--- START DATA LISTING ---
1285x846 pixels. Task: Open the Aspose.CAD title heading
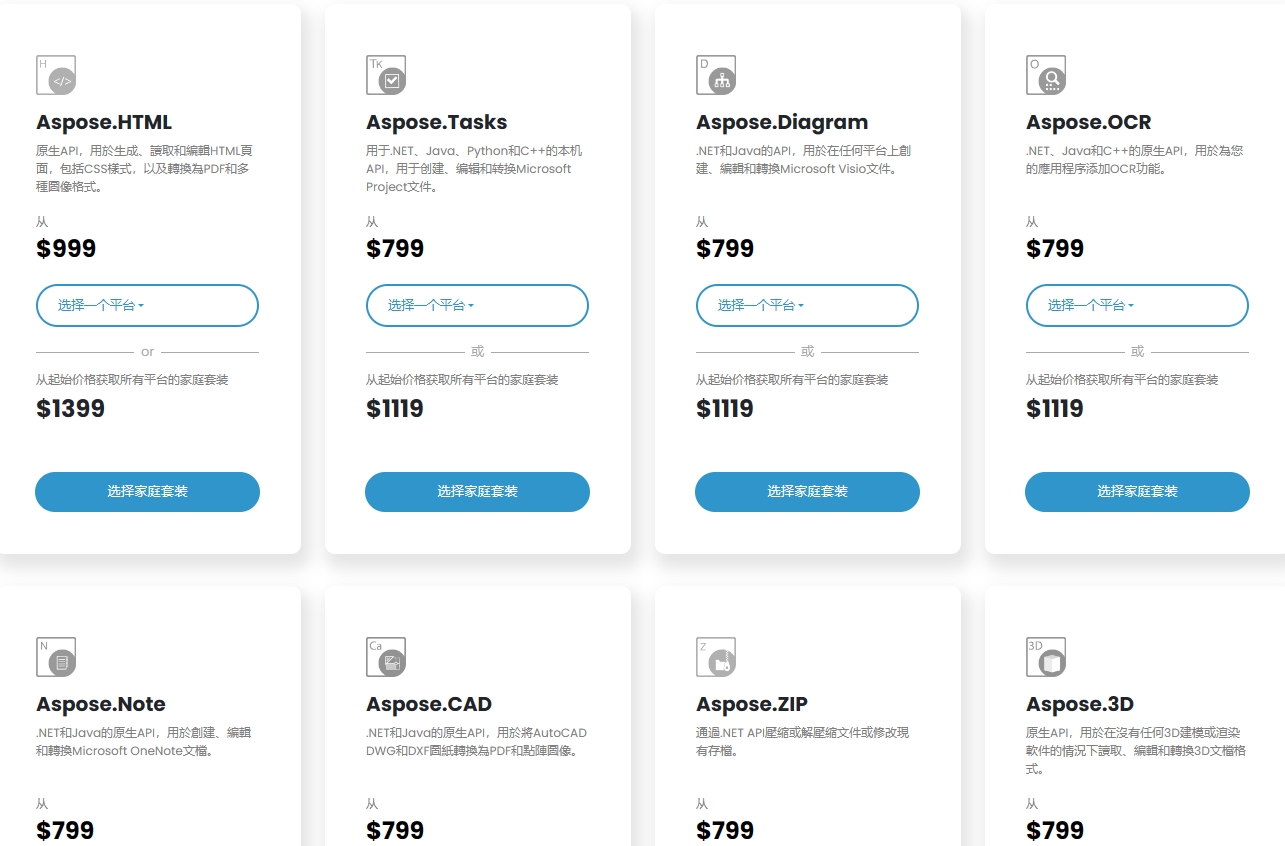point(429,704)
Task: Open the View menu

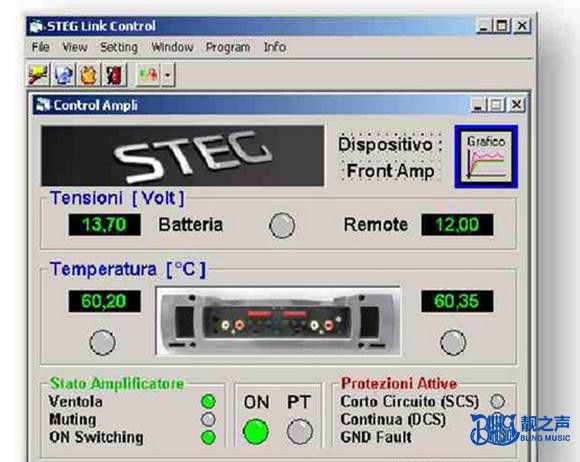Action: 75,47
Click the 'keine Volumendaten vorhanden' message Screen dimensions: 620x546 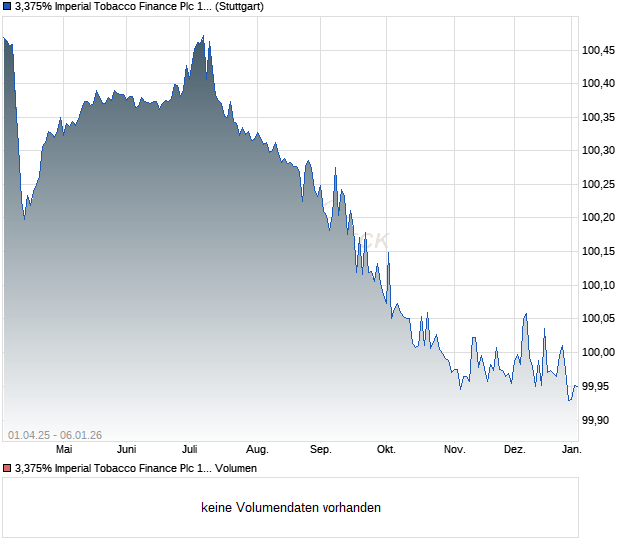coord(291,507)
--- END DATA LISTING ---
Count the lines of the records above that contain the string "Task". Give only the number.

2